Alena (Alona) Yiv (אלונה איב, Алёна Ив; born on November 30, 1979) is an Israeli actress and director.

==Biography==
Born as Alyona Ovsyanick (Алёна Овсянник) in Saint Petersburg, Soviet Russia, to a psychologist mother and an economist father. She has two younger sisters, one an Israeli economist and second, Ksenia Ovsyanick, principal ballerina at Berlin State Ballet, who resides in Berlin. At fourteen years old Yiv made Aliyah to Israel with NAALE Program. She first lived in kibbutz Mishmar HaEmek, where she learned Hebrew and afterwards moved to David Raziel youth village, where she graduated high school with specialisation in Mathematics and Music.

She continued studying Mathematics afterwards at the Technion – Israel Institute of Technology. However more and more she developed interest in cinema and movie making, actively attending lectures and seminars, reading and learning about filmmaking. This led to her eventually moving to Jerusalem to attend Hadassah College to study film and television production.

As part of the studies she also took acting classes, leading to starring in short film "Junior" (dir. Yossi Asnafy, 2006), which was nominated for the best Israeli short film in Haifa International Film Festival (2006) and Jerusalem Film festival (2007).
Following Hadassah she moved to Tel Aviv to join Film and Television Acting Studio founded and directed by Avi Malka. While working as assistant director and production coordinator, she also attended his acting courses.

In 2010 she starred in the Israeli TV series Blue Natalie (as Yulia) and was nominated for best actress in drama series by Israeli TV Academy for both seasons.
After her career progressed with her starring in Dina Zvi-Riklis movie "The Fifth Heaven" that was released in October 2012, TV mini-series "Hazoref" (as Henya, dir. Dror Sabo, 2015), Marina in "Heroine" (2016) and more.

In 2011-2012 Yiv played in Molière's "Don Juan" in Gesher Theater (as Dona Anna, dir. Alexander Morfov)

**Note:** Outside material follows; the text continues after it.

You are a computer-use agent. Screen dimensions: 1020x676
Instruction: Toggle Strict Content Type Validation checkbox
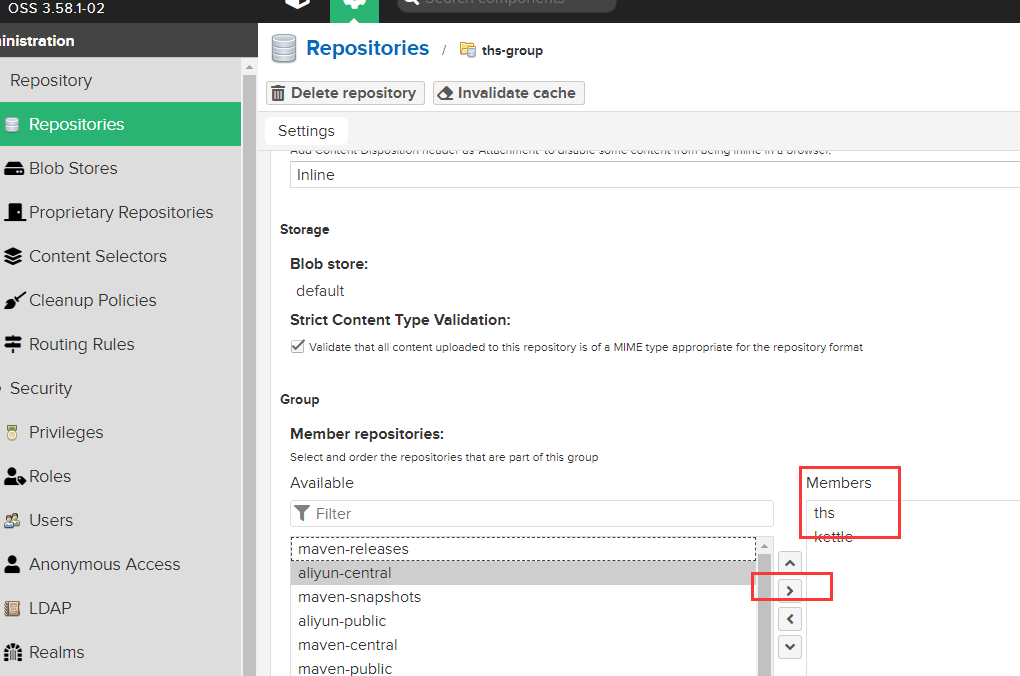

Always having love for sports, Yiv joined Dima Osmolovsky's Stunt team in 2009.
She performed as a stuntwoman in Israeli and international TV and film productions for six years until her first pregnancy.

Along her acting career she directed a number of short films and music videos.

==Personal life==
She resides in Tel Aviv with her Israeli partner and photographer Nimrod Golan, and their two children.